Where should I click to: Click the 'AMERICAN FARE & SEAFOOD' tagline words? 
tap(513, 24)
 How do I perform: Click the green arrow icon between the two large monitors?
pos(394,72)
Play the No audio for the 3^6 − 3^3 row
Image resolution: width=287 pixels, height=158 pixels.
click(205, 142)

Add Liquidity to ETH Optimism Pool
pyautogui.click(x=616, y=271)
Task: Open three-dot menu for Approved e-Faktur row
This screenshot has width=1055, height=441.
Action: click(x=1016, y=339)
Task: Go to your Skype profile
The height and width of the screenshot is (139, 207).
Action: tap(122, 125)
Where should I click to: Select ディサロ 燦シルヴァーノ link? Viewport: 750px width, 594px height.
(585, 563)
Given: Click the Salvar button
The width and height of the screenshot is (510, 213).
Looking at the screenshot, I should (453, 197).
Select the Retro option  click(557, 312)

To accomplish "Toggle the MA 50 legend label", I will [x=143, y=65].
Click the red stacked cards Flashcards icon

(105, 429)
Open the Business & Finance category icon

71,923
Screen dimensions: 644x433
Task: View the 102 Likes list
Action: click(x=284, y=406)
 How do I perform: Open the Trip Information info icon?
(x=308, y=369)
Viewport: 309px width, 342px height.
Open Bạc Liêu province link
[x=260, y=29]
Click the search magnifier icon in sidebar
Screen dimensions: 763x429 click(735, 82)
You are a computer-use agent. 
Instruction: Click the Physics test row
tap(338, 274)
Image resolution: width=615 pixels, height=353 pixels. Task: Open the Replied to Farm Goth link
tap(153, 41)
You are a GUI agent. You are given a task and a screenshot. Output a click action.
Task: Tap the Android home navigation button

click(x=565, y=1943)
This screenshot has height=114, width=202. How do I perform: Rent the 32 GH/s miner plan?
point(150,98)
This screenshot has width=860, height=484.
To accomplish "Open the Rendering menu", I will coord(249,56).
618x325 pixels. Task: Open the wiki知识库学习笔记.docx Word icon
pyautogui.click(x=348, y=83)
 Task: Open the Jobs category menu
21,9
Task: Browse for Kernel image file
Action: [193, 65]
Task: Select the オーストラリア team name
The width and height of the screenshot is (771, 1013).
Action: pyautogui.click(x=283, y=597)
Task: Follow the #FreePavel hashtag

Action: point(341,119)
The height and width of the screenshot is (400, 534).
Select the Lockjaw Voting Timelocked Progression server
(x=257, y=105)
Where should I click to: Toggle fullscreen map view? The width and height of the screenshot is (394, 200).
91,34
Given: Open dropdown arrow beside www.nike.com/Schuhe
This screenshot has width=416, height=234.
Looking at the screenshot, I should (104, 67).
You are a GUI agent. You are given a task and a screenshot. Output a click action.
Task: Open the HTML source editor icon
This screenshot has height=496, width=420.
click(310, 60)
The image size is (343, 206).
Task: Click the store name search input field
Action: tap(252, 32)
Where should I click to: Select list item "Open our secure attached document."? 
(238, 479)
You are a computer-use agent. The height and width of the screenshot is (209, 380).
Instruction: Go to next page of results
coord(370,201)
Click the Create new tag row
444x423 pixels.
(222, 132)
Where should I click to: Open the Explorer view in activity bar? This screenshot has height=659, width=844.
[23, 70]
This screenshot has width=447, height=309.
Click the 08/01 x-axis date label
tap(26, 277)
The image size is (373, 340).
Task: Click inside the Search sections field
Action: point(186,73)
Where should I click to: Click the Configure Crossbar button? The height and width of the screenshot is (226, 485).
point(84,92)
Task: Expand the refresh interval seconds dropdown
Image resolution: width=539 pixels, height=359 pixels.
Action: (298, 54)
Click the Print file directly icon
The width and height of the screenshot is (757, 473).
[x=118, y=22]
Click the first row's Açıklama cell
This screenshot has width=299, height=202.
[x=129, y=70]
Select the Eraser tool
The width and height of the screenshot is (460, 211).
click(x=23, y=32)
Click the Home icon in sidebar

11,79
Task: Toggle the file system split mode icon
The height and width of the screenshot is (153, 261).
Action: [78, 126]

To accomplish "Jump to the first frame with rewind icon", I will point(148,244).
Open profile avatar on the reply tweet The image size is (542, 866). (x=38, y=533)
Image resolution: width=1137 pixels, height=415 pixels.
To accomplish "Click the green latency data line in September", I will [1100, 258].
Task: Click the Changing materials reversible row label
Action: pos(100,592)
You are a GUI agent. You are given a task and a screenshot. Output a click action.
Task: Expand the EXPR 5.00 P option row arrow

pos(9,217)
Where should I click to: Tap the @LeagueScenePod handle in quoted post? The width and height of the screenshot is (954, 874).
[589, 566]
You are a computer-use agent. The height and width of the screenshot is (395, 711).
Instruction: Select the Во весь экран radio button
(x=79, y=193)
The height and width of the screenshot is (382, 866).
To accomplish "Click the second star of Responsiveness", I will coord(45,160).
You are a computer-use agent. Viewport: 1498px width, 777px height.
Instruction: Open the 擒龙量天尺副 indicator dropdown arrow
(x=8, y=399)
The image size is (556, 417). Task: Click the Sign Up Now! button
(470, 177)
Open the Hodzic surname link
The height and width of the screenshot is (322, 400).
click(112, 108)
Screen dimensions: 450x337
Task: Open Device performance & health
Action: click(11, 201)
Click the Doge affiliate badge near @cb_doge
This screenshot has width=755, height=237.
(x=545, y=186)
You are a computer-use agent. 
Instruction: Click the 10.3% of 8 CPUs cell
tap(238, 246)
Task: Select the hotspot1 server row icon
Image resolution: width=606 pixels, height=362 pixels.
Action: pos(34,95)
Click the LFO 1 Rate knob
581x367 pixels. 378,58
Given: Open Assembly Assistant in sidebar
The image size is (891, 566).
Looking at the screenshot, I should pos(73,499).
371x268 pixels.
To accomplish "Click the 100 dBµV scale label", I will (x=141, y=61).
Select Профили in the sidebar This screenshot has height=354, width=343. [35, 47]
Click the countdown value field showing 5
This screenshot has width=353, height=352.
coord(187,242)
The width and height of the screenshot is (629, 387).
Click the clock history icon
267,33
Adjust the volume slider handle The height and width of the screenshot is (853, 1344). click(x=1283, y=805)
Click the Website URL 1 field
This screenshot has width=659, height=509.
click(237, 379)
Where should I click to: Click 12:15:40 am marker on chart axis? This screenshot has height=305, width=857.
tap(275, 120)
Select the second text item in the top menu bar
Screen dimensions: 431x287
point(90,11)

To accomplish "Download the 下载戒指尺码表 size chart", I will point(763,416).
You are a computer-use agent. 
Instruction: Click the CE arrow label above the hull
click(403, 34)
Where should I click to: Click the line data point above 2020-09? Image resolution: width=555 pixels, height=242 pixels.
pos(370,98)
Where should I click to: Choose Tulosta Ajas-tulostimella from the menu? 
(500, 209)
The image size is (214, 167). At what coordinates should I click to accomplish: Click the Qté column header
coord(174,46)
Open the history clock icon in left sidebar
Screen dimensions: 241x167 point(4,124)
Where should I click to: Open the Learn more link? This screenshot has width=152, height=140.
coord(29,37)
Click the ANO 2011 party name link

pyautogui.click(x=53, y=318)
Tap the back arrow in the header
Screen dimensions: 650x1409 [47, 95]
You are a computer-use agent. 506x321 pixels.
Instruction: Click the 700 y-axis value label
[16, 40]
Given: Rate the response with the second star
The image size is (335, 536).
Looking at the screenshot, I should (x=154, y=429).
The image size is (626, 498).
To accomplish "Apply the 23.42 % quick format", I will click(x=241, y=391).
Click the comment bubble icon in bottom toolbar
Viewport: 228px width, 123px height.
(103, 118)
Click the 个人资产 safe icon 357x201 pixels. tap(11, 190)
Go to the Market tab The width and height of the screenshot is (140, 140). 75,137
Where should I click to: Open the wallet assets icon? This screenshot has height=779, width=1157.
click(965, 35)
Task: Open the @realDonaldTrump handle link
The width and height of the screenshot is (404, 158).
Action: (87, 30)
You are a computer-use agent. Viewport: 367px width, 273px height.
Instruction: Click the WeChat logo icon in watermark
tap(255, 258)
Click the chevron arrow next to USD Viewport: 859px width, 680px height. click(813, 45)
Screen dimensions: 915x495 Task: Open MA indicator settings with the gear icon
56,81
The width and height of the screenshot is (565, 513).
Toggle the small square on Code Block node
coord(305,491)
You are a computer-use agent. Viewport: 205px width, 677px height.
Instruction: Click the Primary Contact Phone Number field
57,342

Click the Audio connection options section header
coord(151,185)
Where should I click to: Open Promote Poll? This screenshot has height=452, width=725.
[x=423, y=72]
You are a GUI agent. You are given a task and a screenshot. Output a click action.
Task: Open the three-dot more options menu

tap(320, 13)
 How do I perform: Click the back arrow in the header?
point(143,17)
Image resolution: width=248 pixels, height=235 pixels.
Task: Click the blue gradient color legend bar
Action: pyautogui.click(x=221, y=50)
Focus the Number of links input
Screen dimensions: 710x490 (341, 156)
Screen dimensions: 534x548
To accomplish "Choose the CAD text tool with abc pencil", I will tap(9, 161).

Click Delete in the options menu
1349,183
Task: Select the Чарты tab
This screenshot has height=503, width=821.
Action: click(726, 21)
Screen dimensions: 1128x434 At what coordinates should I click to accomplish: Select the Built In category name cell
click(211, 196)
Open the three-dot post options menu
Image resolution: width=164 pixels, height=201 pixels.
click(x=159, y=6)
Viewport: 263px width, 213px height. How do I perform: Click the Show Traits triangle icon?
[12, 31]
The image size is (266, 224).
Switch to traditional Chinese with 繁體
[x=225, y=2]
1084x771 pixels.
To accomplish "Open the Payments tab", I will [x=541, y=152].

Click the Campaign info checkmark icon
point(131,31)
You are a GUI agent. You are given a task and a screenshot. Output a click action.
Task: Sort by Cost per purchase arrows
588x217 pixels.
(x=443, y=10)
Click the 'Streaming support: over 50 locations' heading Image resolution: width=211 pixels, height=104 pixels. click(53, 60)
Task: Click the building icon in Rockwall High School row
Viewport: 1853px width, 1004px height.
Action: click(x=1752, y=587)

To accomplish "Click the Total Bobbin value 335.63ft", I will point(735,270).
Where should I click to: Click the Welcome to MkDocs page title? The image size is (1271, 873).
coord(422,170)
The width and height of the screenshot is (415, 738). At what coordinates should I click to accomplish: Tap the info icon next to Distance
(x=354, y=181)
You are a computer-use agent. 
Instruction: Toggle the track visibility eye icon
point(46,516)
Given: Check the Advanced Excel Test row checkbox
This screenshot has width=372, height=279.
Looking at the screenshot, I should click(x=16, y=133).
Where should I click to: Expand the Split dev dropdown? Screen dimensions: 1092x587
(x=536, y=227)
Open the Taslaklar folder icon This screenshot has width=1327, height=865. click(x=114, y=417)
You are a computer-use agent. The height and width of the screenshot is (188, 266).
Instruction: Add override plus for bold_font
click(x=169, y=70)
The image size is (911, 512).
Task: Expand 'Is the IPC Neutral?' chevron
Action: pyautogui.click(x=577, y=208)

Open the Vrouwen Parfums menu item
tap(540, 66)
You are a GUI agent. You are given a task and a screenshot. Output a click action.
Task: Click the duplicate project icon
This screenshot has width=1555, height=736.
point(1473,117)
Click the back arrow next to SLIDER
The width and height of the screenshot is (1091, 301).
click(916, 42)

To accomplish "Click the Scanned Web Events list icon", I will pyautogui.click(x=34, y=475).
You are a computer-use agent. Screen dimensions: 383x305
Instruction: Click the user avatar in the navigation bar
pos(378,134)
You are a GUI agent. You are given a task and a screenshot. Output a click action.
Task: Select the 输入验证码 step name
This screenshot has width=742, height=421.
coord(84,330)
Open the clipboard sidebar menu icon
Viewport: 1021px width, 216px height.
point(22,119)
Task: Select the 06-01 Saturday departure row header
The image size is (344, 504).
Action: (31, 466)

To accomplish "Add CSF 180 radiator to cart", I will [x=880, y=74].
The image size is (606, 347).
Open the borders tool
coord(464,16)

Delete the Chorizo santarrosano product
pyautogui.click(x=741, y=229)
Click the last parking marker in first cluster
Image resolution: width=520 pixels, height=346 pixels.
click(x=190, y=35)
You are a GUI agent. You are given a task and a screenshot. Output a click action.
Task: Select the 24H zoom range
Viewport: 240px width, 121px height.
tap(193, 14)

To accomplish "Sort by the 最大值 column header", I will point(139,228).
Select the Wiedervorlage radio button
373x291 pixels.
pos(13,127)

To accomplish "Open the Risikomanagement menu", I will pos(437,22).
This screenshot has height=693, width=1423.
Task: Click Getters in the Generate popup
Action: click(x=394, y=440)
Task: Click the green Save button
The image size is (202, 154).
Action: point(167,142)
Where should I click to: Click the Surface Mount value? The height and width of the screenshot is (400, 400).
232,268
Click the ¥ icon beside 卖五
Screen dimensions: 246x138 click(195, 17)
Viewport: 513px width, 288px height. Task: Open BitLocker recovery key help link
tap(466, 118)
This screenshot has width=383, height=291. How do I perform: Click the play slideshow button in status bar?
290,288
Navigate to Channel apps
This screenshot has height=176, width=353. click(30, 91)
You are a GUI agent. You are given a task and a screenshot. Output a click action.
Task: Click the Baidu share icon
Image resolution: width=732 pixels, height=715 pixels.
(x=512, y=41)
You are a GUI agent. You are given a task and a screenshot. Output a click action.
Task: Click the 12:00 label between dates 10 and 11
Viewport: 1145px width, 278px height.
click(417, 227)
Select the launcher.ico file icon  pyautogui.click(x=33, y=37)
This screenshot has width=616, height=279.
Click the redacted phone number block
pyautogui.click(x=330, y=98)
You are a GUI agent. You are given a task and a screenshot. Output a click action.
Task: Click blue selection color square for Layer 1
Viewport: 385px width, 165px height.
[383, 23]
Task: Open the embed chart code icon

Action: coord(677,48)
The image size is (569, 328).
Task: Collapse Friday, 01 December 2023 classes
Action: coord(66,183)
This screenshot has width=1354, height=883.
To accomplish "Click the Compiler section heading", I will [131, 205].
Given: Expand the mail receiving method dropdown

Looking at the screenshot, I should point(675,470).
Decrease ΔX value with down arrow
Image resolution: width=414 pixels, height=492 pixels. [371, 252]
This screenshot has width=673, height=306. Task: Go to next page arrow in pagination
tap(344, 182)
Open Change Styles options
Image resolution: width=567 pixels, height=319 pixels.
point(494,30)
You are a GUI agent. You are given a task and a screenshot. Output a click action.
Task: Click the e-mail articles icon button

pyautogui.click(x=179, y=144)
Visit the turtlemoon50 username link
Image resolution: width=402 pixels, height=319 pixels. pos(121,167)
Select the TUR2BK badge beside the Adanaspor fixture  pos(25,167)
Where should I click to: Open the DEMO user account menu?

§ §

- Task
From the data above, copy each line where the string "profile" appears.

- Output for this task
Task: Go to your Skype profile
Open profile avatar on the reply tweet The image size is (542, 866). (x=38, y=533)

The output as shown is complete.